Unfortunately what Linux also is is a showcase for Developers to impress other Developers.
The end user experience gets lost in the battle to show who's the better geek :(

Where Windows wins in the battle is simplicity of use and consistency of interface.
It presents a consistent look and feel to users and is reasonably consistent with most of it's applications look and feel.
People just cannot be bothered battling the operating system to install drivers via a command line, windows does all that so the user can just get on with it.

Now I use both Linux and Windows in equal parts but I know that as long as the interface and ways of doing thing remain inconsistent and the complexity of doing things remains high for the average user then all of the power and stability that Linux offers is lost to the average home user because they're confused from day one which ultimately scares them away and leaves a bad impression that lasts!!
(It took me years to return to Linux after my first encounter back in the day ;) )

Drupal 6 suffers from the same issue, it's very developer orientated.
Tasks that should be easy to achieve are immensely complex and require Modules that have poor documentation as to what they do and how they interact with both the core and other modules.
Even a simple thing like "how to" documentation or examples make a huge difference!!!
Bear in mind that not all users are going to be PHP gurus and able to read and understand the source code.

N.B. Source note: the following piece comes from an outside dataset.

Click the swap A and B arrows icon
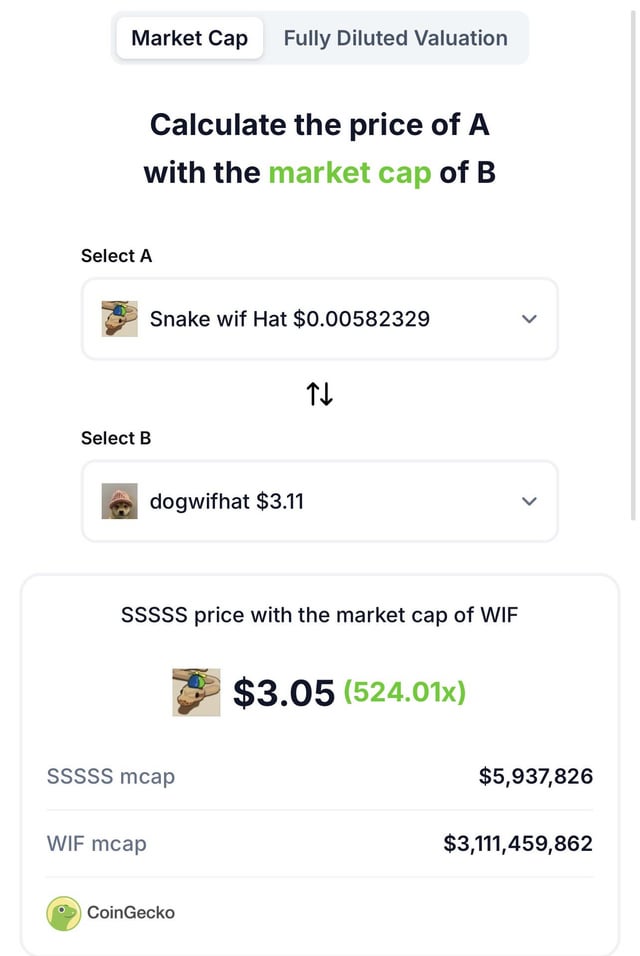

I have just today installed Drupal 7 in a test environment today and first impressions are good, the grouping of tasks make a lot of sense, the user interface is cleaner and a lot less confusing. In my opinion a vast improvement. It's still very texty though, are we afraid of icons?

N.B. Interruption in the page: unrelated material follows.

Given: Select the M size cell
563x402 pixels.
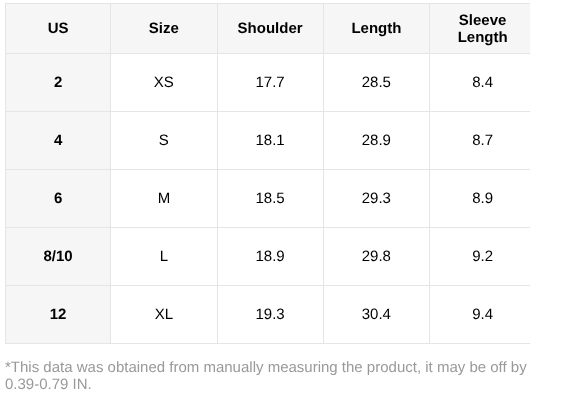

As for the modules, I know I still have to use the same modules as before with the same ( lack of ) usability and documentation problems. I'll probably just write a single cohesive module to do what I need to do, I was going that route with Drupal 6 anyway.

It's just such a shame that I have to write the module as people who don't take to coding the way most of us here do will go else where in frustration and they loose out for it, all because coders don't think of users.

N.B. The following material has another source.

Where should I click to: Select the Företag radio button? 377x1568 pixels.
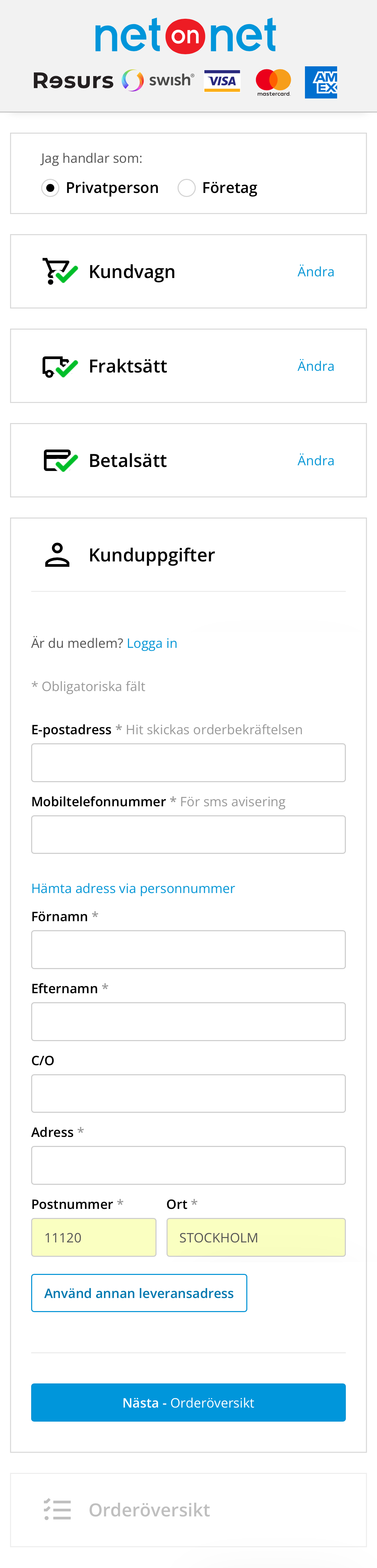pos(187,188)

In my opinion a coder who writes code to impress other coders and doesn't consider an end user is not all that clever or impressive at all. I'm sure other will disagree with my opinion, want to bet they're a coder when they do? ;)

Awesome post. It really clarifies the real scope of the Drupal effort - big picture.
One of the major areas of improvement around UX is to implement proper Forms abstraction, covering both design (layout, mangement & re-use, master-slave, validation, etc). Although CTools adds a lot, there is still no consistent way to graphically layout one/more forms for a specific content type, combine content into a master-slave type of setup, etc. Why have we had user-definable validation in Webforms for years, but not in CCK?
Usability is as much about proper presentation & data layer abstraction as it is about having drag-n-drop and tabs as "standard" UX features. D7 adds proper Data abstraction. Now it's time to do the same for Presentation.